Halocarbons are typically classified in the same ways as the similarly structured organic compounds that have hydrogen atoms occupying the molecular sites of the halogen atoms in halocarbons. Among the chemical families are:
- haloalkanes—compounds with carbon atoms linked by single bonds
- haloalkenes—compounds with one or more double bonds between carbon atoms
- haloaromatics—compounds with carbons linked in one or more aromatic rings with a delocalised donut shaped pi cloud.
The halogen atoms in halocarbon molecules are often called "substituents," as though those atoms had been substituted for hydrogen atoms. However halocarbons are prepared in many ways that do not involve direct substitution of halogens for hydrogens.

== History and context ==
A few halocarbons are produced in massive amounts by microorganisms. For example, several million tons of methyl bromide are estimated to be produced by marine organisms annually. Most of the halocarbons encountered in everyday life – solvents, medicines, plastics – are man-made. The first synthesis of halocarbons was achieved in the early 1800s. Production began accelerating when their useful properties as solvents and anesthetics were discovered. Development of plastics and synthetic elastomers has led to greatly expanded scale of production. A substantial percentage of drugs are halocarbons.

=== Natural halocarbons ===
A large amount of the naturally occurring halocarbons, such as dioxins, are created by wood fire and volcanic activity. A third major source is marine algae, which produce several chlorinated methane and ethane containing compounds. Several thousand complex halocarbons are known to be produced mainly by marine species. Although chlorine compounds are the majority of the discovered compounds, bromides, iodides and fluorides have also been found in nature. Tyrian purple is a bromide and is produced by certain sea snails. Thyroxine is secreted by the thyroid gland and is an iodide. The highly toxic fluoroacetate is one of the rare natural organofluorides and is produced by certain plants.

== Organoiodine compounds, including biological derivatives ==

Organoiodine compounds, called organic iodides, are similar in structure to organochlorine and organobromine compounds, but the C-I bond is weaker. Many organic iodides are known, but few are of major industrial importance. Iodide compounds are mainly produced as nutritional supplements.

| Entries supplied |

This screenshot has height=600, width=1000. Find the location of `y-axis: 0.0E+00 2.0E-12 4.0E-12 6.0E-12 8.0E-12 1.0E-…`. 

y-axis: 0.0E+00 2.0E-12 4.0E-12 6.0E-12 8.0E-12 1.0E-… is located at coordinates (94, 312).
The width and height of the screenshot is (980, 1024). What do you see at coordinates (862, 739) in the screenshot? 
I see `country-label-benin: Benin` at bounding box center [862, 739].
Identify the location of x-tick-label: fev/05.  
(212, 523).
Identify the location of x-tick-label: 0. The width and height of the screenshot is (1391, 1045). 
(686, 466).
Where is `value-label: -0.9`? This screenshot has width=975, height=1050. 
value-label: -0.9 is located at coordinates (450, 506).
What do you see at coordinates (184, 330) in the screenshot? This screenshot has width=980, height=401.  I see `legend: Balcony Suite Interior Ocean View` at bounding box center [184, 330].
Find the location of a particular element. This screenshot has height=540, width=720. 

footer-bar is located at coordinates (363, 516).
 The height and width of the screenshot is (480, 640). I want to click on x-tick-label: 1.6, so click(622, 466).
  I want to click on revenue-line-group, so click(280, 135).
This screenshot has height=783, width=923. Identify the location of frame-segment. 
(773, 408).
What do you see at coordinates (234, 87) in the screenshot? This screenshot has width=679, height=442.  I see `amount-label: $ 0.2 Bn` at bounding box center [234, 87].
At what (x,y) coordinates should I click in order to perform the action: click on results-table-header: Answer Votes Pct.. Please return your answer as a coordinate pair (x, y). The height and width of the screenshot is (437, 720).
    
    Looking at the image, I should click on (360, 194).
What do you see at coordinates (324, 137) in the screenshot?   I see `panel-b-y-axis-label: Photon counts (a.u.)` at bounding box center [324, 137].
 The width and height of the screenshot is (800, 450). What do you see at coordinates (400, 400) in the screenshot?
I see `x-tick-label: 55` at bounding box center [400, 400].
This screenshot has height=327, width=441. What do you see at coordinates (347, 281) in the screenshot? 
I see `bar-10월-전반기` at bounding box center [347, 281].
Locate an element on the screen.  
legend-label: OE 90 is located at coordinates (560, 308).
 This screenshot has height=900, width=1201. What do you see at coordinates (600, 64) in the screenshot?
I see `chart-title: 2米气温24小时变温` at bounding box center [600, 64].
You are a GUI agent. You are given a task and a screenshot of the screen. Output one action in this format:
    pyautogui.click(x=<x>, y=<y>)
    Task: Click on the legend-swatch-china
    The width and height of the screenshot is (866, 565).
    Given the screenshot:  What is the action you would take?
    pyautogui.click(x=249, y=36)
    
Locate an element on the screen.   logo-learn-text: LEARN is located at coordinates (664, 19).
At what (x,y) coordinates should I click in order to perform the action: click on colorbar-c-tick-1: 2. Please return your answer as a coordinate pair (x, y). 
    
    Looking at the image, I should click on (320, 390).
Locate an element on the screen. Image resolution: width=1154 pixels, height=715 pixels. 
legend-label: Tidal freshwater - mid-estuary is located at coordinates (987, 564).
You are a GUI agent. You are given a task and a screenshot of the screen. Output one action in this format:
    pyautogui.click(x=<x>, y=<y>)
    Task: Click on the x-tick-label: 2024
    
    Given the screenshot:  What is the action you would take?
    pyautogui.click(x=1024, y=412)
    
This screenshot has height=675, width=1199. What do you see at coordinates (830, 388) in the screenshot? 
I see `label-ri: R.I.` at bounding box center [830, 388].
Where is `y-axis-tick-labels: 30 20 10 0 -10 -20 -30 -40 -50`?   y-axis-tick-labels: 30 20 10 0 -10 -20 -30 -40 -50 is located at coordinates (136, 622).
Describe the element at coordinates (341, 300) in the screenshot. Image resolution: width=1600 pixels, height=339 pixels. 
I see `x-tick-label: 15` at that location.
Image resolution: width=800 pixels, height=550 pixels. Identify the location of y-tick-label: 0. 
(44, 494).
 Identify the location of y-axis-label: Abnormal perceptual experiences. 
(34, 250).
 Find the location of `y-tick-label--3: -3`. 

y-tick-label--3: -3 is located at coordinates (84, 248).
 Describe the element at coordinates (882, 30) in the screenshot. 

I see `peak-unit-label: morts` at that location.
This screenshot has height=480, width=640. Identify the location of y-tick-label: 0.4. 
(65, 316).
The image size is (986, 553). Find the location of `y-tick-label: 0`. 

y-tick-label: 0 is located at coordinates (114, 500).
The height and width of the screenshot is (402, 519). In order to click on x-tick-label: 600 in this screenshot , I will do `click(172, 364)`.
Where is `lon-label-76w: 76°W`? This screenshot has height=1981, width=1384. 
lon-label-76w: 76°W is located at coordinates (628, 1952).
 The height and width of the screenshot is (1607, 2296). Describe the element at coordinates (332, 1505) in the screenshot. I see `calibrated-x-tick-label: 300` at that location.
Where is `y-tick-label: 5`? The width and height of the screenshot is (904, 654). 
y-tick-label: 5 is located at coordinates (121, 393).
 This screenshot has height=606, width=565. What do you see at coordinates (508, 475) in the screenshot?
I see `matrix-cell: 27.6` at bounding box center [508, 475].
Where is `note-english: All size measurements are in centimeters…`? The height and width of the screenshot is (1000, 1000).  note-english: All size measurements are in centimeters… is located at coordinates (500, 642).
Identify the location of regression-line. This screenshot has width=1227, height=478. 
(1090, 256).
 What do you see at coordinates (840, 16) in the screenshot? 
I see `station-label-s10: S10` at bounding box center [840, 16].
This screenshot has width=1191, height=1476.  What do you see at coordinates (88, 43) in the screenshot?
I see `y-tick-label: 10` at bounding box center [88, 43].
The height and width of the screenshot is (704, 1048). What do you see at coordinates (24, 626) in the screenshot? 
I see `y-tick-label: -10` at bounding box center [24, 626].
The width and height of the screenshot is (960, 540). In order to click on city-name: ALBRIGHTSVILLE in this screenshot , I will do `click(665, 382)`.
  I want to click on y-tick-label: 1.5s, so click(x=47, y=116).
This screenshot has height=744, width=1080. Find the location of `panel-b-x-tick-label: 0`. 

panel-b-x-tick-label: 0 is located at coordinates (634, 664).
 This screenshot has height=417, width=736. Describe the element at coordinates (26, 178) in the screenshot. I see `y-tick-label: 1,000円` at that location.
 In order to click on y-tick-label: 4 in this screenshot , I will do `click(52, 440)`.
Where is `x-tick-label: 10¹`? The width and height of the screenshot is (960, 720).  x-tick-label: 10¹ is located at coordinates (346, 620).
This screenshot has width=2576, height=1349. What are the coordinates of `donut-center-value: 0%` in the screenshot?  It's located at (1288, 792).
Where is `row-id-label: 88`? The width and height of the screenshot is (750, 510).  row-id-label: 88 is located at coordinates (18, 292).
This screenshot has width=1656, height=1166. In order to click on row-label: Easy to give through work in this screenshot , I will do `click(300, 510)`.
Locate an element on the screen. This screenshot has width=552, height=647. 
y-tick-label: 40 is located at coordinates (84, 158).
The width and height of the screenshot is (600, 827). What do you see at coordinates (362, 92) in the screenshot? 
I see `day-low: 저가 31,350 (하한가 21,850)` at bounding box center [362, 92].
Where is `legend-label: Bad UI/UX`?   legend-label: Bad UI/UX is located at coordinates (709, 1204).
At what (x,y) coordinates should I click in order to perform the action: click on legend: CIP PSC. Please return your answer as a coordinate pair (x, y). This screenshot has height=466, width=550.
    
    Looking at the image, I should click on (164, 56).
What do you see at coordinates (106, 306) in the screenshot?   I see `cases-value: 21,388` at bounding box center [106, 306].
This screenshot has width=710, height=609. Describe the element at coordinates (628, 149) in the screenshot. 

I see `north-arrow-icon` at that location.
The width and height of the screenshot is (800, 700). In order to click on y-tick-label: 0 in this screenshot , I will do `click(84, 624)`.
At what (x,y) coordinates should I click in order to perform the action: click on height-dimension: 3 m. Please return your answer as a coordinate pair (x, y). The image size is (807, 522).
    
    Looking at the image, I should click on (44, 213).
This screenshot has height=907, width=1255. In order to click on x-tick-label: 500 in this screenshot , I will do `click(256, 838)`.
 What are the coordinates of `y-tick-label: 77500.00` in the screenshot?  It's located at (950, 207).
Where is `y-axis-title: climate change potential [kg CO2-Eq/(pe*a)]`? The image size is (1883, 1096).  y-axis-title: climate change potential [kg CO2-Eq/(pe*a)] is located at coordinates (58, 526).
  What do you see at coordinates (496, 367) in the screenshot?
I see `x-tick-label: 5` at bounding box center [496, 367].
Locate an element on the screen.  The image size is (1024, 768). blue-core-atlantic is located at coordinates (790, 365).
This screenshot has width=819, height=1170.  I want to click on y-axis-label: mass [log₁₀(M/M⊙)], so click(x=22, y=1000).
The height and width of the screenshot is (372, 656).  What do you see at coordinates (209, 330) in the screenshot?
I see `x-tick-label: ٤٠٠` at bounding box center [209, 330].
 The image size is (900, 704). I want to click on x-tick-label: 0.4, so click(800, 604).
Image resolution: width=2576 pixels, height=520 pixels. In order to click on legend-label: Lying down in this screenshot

| Task description |
Return the passage of the halocarbons text from "The halogen atoms in halocarbon molecules" to "drugs are halocarbons.", copied word for word.

| Finished task |
The halogen atoms in halocarbon molecules are often called "substituents," as though those atoms had been substituted for hydrogen atoms. However halocarbons are prepared in many ways that do not involve direct substitution of halogens for hydrogens.

== History and context ==
A few halocarbons are produced in massive amounts by microorganisms. For example, several million tons of methyl bromide are estimated to be produced by marine organisms annually. Most of the halocarbons encountered in everyday life – solvents, medicines, plastics – are man-made. The first synthesis of halocarbons was achieved in the early 1800s. Production began accelerating when their useful properties as solvents and anesthetics were discovered. Development of plastics and synthetic elastomers has led to greatly expanded scale of production. A substantial percentage of drugs are halocarbons.